## SUPPLIED PASSAGE
-=-=-
17th-century Italian bishop and cardinal

Ludovico Simonetta (or Simoneta, c.1500-1568) was an Italian Roman Catholic bishop and cardinal.

==Biography==

Ludovico Simonetta was born in Milan ca. 1500, the son of Palatine Count Alessandro Simonetta and Antonia Castiglioni. He was the nephew of Cardinal Giacomo Simonetta.

He studied at Milan, becoming a doctor of both laws. He was admitted to the Collegio degli Avvocati of Milan in 1533, and practiced law in Milan and Pavia.

On 19 December 1537, following the resignation of his uncle Giacomo, Ludovico Simonetta was elected Bishop of Pesaro. He subsequently participated in the Council of Trent 1545-47.

In 1549, he moved to Rome, becoming a lawyer of the Apostolic Signatura. On 17 May 1560 he was appointed a datary.
-=-=-
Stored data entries
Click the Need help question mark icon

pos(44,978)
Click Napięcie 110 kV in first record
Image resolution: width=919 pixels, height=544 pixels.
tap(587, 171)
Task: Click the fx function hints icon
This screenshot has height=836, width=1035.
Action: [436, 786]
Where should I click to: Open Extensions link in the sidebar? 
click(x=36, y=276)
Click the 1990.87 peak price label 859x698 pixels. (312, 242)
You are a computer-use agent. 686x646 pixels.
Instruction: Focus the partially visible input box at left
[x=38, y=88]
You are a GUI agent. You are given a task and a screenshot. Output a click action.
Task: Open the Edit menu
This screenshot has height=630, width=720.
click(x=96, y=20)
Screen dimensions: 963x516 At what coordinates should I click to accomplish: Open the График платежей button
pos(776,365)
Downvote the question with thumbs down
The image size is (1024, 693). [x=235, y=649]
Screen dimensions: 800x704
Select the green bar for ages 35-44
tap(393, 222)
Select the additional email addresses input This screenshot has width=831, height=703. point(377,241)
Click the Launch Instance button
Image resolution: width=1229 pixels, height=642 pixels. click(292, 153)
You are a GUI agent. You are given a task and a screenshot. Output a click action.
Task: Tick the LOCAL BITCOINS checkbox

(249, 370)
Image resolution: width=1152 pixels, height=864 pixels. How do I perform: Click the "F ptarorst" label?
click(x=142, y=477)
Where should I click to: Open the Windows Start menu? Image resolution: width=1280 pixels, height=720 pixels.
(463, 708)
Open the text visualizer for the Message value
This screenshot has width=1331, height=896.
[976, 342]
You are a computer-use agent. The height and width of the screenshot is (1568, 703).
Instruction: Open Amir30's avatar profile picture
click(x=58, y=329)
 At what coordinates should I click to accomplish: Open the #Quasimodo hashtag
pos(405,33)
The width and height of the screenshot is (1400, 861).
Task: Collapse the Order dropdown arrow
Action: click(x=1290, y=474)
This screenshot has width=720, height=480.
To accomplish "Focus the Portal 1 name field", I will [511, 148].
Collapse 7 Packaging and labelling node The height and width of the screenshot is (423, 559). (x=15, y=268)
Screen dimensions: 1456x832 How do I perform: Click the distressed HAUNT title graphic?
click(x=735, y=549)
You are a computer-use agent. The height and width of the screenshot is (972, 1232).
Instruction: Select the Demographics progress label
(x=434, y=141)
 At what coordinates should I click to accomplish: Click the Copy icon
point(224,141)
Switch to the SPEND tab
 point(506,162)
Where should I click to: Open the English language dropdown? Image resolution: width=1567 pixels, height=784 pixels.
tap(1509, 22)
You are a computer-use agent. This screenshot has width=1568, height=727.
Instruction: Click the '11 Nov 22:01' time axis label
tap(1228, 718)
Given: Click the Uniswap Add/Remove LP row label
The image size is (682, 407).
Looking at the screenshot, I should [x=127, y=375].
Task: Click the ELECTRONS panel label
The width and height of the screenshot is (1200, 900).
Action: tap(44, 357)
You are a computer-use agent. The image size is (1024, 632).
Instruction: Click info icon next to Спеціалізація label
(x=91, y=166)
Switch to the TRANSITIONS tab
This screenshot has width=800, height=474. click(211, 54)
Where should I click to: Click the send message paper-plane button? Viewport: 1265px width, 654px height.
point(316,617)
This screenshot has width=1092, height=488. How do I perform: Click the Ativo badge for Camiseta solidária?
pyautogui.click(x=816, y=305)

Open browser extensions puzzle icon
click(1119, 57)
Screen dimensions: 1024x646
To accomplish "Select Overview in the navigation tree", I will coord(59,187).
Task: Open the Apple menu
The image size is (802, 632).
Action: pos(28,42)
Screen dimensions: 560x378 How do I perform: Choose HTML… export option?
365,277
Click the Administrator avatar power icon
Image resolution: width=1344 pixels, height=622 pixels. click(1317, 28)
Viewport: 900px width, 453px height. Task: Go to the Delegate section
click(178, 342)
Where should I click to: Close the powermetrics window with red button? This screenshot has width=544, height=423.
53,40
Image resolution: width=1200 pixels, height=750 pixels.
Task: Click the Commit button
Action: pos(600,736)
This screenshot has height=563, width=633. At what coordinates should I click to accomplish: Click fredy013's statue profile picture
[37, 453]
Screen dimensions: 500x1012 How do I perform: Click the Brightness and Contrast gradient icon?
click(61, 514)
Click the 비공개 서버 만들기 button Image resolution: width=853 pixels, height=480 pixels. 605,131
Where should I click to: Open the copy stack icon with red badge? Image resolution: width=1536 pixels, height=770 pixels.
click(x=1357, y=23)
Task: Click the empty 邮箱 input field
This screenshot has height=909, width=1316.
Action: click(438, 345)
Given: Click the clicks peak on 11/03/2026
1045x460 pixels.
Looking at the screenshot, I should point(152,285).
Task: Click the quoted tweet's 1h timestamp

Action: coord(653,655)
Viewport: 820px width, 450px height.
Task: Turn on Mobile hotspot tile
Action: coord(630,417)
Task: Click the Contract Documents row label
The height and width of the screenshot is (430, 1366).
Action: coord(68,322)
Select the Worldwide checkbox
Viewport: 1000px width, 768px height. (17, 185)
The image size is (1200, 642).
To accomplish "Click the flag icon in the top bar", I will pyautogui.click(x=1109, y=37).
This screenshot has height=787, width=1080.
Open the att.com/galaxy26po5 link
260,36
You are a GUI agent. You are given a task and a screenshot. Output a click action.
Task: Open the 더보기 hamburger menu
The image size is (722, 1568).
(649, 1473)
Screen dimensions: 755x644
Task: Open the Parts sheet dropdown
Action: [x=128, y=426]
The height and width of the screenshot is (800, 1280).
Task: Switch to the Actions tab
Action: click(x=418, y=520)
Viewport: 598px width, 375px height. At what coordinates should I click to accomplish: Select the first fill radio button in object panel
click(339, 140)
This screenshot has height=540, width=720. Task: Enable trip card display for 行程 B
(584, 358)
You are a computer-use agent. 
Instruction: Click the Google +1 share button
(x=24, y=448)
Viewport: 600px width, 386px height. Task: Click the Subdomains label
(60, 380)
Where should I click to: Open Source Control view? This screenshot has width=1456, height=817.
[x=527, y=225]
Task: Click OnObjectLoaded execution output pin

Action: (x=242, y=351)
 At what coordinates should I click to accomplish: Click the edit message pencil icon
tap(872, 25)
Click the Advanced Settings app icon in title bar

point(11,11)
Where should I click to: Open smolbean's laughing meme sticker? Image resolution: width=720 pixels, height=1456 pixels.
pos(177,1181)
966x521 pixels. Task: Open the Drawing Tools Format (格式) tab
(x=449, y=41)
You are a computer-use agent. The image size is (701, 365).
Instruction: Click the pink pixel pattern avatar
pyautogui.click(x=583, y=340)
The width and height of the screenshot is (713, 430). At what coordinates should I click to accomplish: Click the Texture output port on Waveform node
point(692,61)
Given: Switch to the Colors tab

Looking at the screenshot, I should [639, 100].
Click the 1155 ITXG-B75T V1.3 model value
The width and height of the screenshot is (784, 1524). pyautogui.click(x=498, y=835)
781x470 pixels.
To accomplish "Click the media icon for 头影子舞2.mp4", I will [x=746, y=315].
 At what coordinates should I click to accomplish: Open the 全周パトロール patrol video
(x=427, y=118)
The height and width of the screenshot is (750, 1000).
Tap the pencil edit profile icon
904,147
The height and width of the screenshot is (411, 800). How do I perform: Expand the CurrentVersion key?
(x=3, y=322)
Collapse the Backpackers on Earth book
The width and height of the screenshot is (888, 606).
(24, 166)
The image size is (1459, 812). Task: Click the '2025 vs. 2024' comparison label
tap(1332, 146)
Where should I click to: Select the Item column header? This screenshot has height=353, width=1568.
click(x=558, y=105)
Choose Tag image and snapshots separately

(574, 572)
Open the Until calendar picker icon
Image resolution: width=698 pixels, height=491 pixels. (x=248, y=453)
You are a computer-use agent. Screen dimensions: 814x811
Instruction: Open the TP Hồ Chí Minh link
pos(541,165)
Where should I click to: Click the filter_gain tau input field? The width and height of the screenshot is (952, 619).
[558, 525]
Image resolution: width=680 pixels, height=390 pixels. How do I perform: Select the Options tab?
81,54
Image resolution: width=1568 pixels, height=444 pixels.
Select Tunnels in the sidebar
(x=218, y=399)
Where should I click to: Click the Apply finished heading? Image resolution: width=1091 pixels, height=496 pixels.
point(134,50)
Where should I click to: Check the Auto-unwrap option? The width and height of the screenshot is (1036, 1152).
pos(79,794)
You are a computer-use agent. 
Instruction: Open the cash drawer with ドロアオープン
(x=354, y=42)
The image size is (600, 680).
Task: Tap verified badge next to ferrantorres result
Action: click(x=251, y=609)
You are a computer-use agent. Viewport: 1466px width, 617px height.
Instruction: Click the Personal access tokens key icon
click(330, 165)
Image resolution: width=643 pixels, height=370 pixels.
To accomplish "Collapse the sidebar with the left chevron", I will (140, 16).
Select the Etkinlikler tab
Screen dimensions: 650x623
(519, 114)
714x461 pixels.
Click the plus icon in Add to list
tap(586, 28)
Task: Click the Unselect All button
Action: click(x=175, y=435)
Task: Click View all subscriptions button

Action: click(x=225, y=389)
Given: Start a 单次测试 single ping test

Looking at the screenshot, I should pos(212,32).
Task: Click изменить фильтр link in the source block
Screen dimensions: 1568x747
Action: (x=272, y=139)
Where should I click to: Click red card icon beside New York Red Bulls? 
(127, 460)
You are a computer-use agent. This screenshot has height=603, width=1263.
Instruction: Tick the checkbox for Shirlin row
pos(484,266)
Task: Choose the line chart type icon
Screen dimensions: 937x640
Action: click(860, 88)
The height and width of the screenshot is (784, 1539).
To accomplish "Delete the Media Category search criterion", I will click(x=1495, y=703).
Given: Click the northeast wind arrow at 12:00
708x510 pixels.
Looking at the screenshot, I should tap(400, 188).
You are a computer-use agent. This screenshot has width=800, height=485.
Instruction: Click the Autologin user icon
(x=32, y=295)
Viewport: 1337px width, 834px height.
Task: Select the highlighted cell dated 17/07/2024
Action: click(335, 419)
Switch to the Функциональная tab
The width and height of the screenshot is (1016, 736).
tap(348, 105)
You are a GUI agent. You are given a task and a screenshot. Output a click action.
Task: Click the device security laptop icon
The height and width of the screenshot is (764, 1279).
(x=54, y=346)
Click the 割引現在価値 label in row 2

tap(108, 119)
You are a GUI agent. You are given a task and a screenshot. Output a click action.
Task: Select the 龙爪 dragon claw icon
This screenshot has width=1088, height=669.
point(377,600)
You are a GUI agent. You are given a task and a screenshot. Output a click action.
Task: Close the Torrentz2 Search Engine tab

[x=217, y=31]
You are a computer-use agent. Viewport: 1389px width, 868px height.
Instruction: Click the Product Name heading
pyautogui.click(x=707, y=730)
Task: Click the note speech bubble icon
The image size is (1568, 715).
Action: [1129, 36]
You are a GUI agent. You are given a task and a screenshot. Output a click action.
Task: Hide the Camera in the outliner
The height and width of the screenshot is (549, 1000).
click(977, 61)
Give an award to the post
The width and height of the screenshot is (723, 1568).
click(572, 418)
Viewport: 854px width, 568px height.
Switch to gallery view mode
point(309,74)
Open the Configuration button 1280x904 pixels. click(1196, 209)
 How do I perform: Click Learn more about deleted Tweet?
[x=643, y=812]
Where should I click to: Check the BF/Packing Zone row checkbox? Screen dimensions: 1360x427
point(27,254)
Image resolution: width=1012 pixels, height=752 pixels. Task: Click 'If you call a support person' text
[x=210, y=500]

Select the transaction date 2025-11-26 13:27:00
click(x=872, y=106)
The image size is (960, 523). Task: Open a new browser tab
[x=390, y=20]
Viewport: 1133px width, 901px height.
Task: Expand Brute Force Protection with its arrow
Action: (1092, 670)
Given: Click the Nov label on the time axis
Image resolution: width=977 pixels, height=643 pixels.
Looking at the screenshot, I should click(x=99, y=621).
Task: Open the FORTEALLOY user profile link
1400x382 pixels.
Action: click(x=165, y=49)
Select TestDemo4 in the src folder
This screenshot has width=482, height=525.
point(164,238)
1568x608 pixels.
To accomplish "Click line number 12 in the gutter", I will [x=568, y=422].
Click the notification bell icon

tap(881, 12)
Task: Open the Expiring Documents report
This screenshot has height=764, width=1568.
-=-=-
## WORK TASK
Reproduce the passage on Ludovico Simonetta word for word, starting at "He studied at" and ending at "of Trent 1545-47.". None of these records is required for the work.

## WORKED SOLUTION
He studied at Milan, becoming a doctor of both laws. He was admitted to the Collegio degli Avvocati of Milan in 1533, and practiced law in Milan and Pavia.

On 19 December 1537, following the resignation of his uncle Giacomo, Ludovico Simonetta was elected Bishop of Pesaro. He subsequently participated in the Council of Trent 1545-47.